Minolta MD 200mm 1:2.8 – review

Published by Tony on

Minolta MD 200mm 1:2.8 – vintage manual lens test and review

  • Official classification: New-MD
  • Collector’s classification: MD III

Minolta has designed two portraiture bombs – one of them is already reviewed Minolta MD 135mm F2.0 and here is the second – Minolta MD 200mm F2.8. It looks like this lens has no weaknesses except one – the weight.

Minolta MD 200mm 1:2.8 (MD III, New-MD) specifications

# in minolta.eazypix.de index 203
Name engraved on the lens MD
f[mm] 200
A max [1/f] 2.8
A min[1/f] 32
Lens design [el.] 5
Lens design [gr.] 5
Filter thread Ø front(rear)[mm] 72
Lens Shade built-in
closefocus[m/ft] 1.8/6
Dimension Ø x length [mm] 78×133
Weight[g] 700
Year 1981
Style MD III
Code No. (ROKKOR-X) or Order No. 659-808

More data

Floating elements NO (full support by autofocused adapters)
Aperture blades number 8
Confidence in the test results of reviewed copies High
Reviewed lens SN: 8001960

Minolta MD 200mm 1:2.8 exterior

Minolta MD 200mm 1:2.8 mounted on Minolta X-700

This is a very suitable set – the camera and lens have the same design (1981 release)

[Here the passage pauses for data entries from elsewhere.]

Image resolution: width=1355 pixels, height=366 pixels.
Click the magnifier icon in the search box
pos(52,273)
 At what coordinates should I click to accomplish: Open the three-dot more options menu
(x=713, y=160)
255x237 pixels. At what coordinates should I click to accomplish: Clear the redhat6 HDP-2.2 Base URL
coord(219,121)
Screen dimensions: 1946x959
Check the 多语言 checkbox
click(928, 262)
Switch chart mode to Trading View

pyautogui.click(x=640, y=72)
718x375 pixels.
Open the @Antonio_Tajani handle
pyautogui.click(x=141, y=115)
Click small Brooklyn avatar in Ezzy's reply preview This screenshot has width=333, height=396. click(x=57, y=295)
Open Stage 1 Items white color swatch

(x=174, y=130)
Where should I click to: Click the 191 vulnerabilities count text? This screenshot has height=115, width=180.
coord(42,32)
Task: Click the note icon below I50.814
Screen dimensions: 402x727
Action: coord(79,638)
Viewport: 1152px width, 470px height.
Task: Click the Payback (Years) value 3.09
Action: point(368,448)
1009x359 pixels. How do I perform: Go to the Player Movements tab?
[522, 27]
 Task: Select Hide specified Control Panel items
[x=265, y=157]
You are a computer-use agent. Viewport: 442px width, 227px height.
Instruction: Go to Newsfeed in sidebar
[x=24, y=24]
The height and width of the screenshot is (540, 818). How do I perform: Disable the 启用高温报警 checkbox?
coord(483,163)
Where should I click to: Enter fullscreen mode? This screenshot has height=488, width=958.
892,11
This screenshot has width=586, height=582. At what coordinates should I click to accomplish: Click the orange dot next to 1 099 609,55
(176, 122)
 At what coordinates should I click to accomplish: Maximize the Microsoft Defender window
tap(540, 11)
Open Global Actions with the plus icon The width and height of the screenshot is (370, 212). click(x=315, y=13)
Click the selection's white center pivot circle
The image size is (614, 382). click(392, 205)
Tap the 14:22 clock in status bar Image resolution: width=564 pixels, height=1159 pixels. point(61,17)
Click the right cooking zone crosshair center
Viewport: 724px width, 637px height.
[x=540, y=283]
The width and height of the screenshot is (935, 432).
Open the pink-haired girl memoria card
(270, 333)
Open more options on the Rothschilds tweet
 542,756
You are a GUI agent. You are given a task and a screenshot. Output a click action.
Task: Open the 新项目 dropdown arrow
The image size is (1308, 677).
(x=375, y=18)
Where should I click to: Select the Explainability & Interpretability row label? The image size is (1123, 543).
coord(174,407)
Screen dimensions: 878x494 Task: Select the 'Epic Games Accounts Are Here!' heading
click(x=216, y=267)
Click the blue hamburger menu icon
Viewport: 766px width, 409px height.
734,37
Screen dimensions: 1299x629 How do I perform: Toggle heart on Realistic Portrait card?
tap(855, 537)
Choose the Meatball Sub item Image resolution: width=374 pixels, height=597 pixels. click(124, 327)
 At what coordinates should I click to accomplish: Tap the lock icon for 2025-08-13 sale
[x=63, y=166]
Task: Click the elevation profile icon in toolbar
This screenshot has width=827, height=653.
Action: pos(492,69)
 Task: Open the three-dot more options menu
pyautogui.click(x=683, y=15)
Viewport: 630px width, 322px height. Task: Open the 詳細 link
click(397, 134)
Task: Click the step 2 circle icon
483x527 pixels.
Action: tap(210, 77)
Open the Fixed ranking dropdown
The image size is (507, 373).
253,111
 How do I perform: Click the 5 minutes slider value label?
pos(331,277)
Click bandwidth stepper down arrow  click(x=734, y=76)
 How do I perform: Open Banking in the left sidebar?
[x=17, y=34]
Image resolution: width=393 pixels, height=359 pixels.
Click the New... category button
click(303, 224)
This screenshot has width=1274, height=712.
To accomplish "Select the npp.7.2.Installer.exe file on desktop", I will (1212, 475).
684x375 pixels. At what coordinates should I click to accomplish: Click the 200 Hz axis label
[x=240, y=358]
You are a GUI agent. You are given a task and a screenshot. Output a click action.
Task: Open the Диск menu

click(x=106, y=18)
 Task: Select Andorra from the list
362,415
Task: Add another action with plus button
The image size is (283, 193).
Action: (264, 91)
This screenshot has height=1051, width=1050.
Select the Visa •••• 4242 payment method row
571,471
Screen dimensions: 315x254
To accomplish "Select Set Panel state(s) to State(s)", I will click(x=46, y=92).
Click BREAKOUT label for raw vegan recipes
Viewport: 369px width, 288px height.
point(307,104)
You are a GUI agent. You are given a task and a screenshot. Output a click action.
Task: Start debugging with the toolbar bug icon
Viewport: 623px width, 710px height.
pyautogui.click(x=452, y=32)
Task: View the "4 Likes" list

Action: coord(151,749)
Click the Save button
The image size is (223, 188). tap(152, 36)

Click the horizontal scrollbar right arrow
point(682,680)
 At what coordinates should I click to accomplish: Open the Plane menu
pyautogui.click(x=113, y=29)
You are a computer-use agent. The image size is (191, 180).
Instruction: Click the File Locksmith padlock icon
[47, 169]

Minolta MD 200mm 1:2.8 sharpness

Сlose-distance resolution test, minimal distance

Testing methods description

  • Target: 10-15 cm picture, printed on glossy photo paper
  • Distance:10% longer than minimal focus distance marked on the lens
  • Camera: Sony A7II (24mpx, full-frame, tripod, remote control). M-mode, ISO fixed, WB fixed, SteadyShot – OFF.
  • The test was repeated for every F-stop on every focus position with manual focus adjustment for each shot. That is to avoid the effect of field curvature.
  • RAW processing: Capture One, default settings. All quality settings – 100%. Crops – 300×200 px

Scene preview

Test results (selected version, easy to compare – 4 positions)

Test results (full version – all 9 positions)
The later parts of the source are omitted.